One way the metaethical naturalist might be tempted to respond to the Open Question, Triviality, Normative Knowledge, and Moral Twin Earth arguments is to appeal to Lewisian "elite" properties (which represent objective natural similarity / unity, and function as "reference magnets" when linguistic dispositions / "use" underdetermine meaning). According to what we might call Elite Moral Naturalism, 'right' refers to the most natural (/simple/"elite") natural property that systematizes the moral platitudes that capture our common use of the word. Suppose this turns out to be the property of maximizing happiness. Elite Naturalism avoids the standard anti-naturalist arguments because it's a non-analytic and yet observer-independent fact that maximizing happiness is a more "elite" property than other moral candidates (conformity to such-and-such list of duties, etc.). Nonetheless, I consider it an unappealing view. Let me explain why...

Firstly, some might question whether appeal to this mysterious higher-order property of "elitehood", over and above the qualitative natural facts, really fits with the spirit of traditional metaethical naturalism: "Haven't we just replaced one kind of magic halo with another?" I feel like there's something to this concern, but the Elitist can at least respond that we're already committed to elite properties (insofar as we want to privilege green over grue, plus over quus, etc.), so the view is at least more metaphysically parsimonious than the non-naturalist's insistence on taking normativity to be an entirely new primitive category of being.

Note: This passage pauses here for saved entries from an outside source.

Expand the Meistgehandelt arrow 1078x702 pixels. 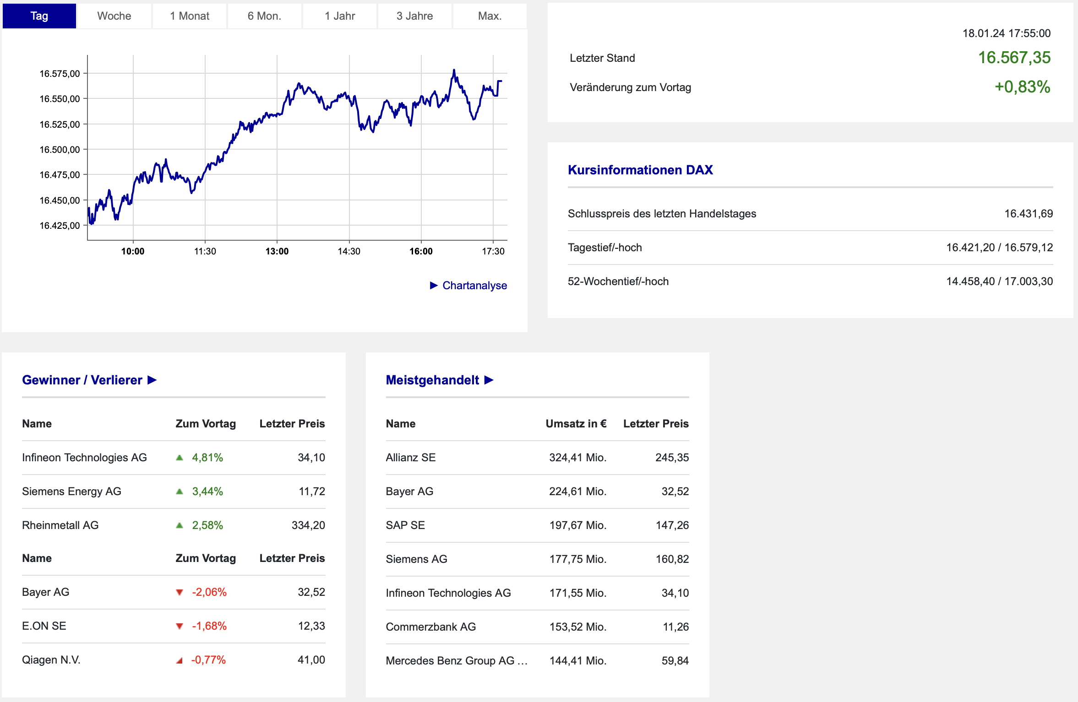(x=489, y=380)
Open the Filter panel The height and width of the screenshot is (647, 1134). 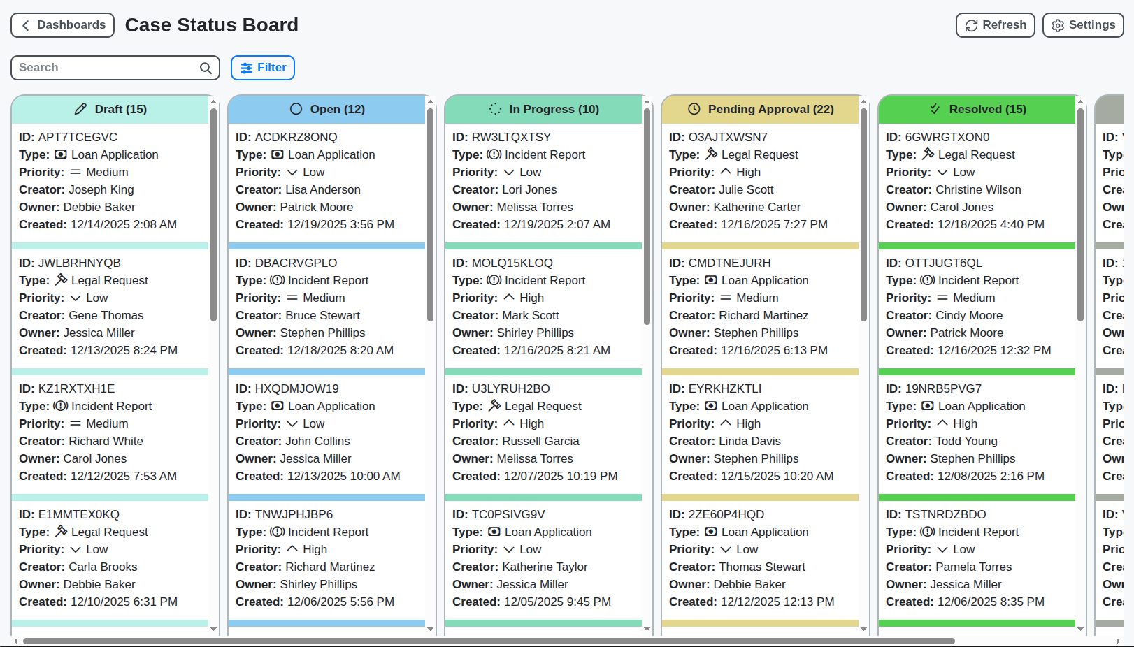click(x=262, y=67)
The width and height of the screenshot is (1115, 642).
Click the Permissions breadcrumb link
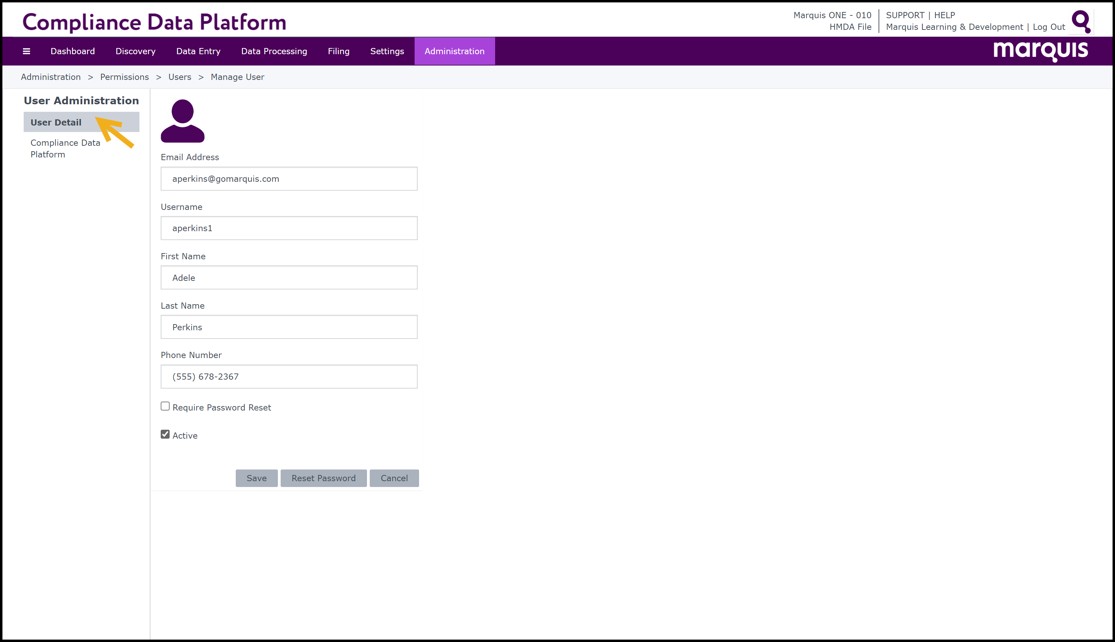click(x=124, y=77)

Next, one might put pressure on the proposal by noting that in the paradigm cases of elite properties (green vs grue, etc.), the elitehood facts are fairly transparent to us. Reasonable people don't argue about whether green or grue is simpler, whereas we do argue about rival moral theories. But perhaps not all elitehood questions are as straightforward as the paradigm cases. Biologists might argue about whether the most natural definition of 'life' is one that extends to viruses, or only to more self-sufficient reproducers. It's not clear to me that there's really anything substantive at issue there (i.e., whether we can speak of "the" uniquely most natural biological classification, as opposed to various candidates that are more or less useful for different purposes), but perhaps it's enough to give the Elitist some wiggle-room.

I think their central problem is instead found in the flat-footed objection that Lewisian elite properties just aren't normative enough. Note, for example, that the Open Question Argument arises all over again: "I know that maximizing happiness is the most natural systematization of our moral platitudes (say), but is it right?" When I wonder what I should do, I'm not just wondering about taxonomy (or the comparative simplicity of various candidate classificatory codes), the way that I am when I wonder whether viruses are alive.

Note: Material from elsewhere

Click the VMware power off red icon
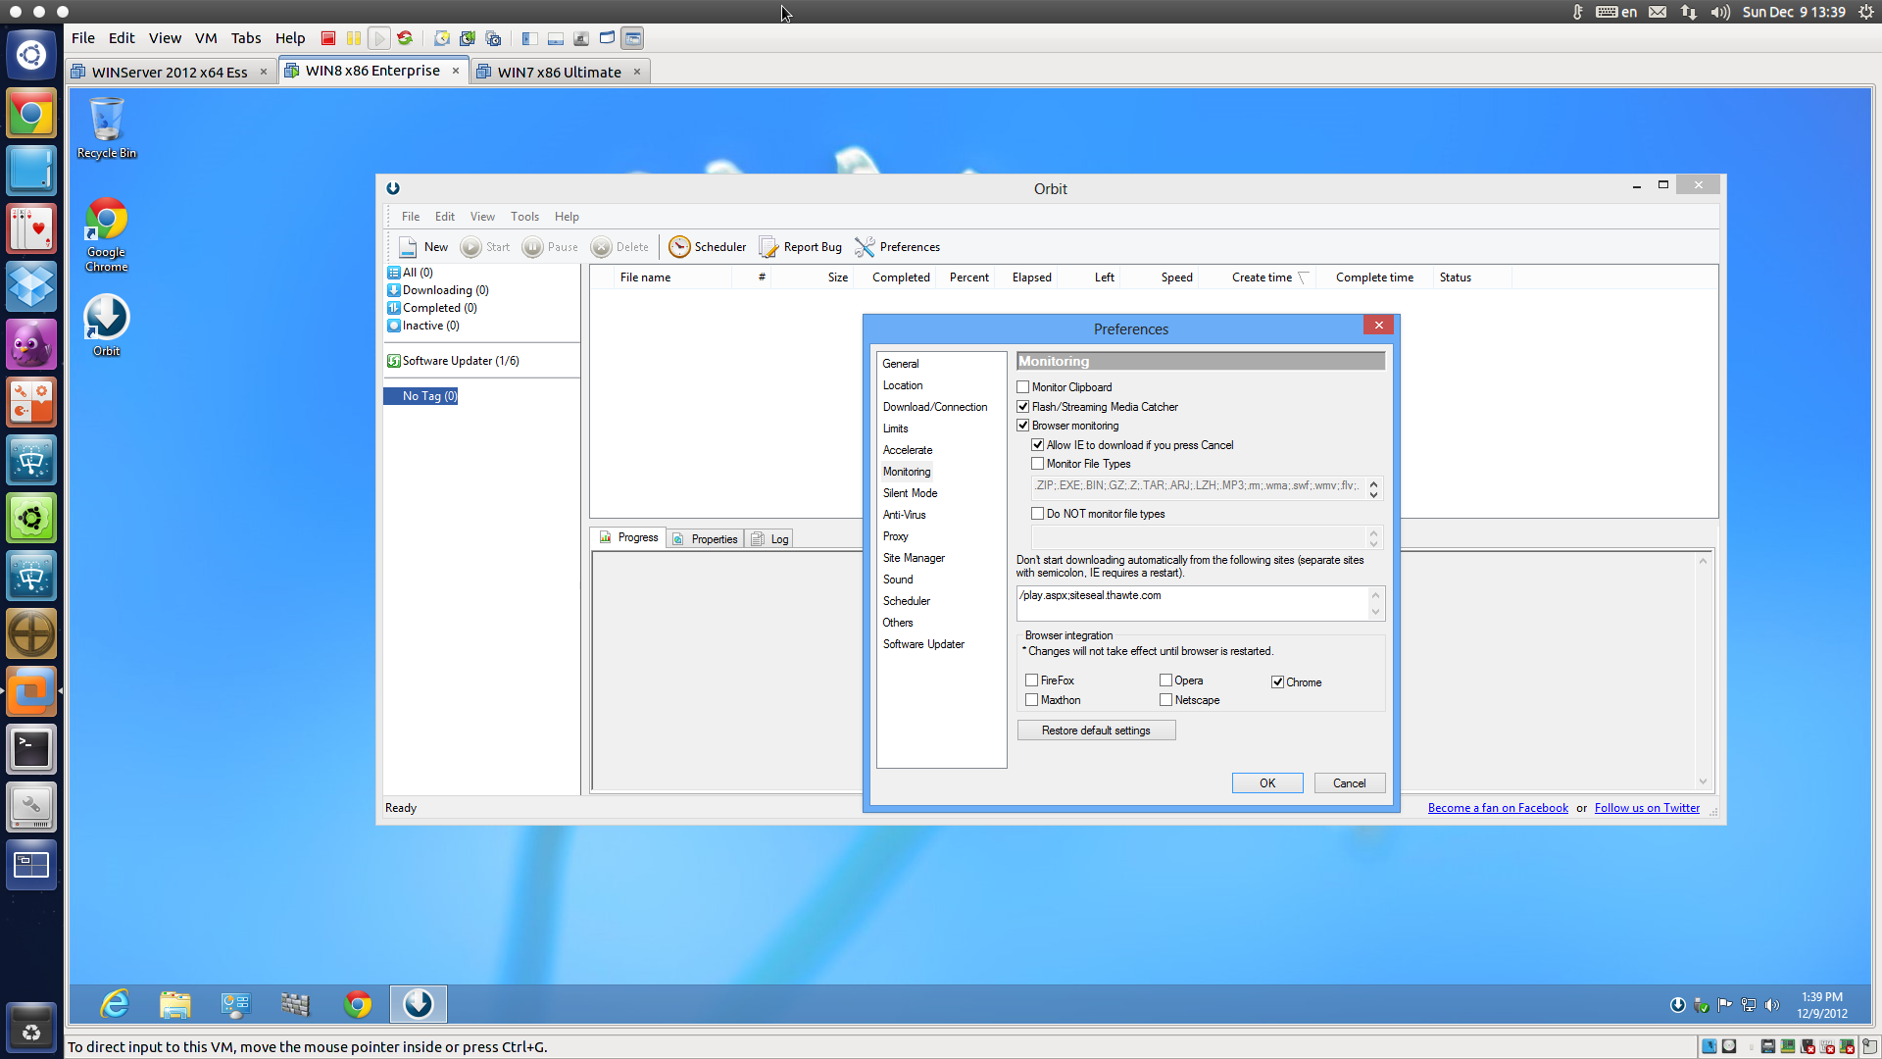1882x1059 pixels. pos(328,38)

Compare the analogous view in philosophy of mind: the Elite Materialist holds that consciousness just is the most natural way of systematizing our ascriptions of consciousness. So when I wonder whether a silicon-chip-based "brain" would be conscious, I'm really just wondering (something like) whether a functional description of my brain is more natural than a biological description. But such a view seems clearly wrong: Consciousness is something in the world, not just a way of classifying what's already there. Similarly, I think, for normative talk. Facts about Lewisian naturalness/elitehood might be taken as evidence for taking the normative properties to track one natural property rather than another, but these facts do not straightforwardly settle our normative questions, because we are asking about something over and above the classificatory question.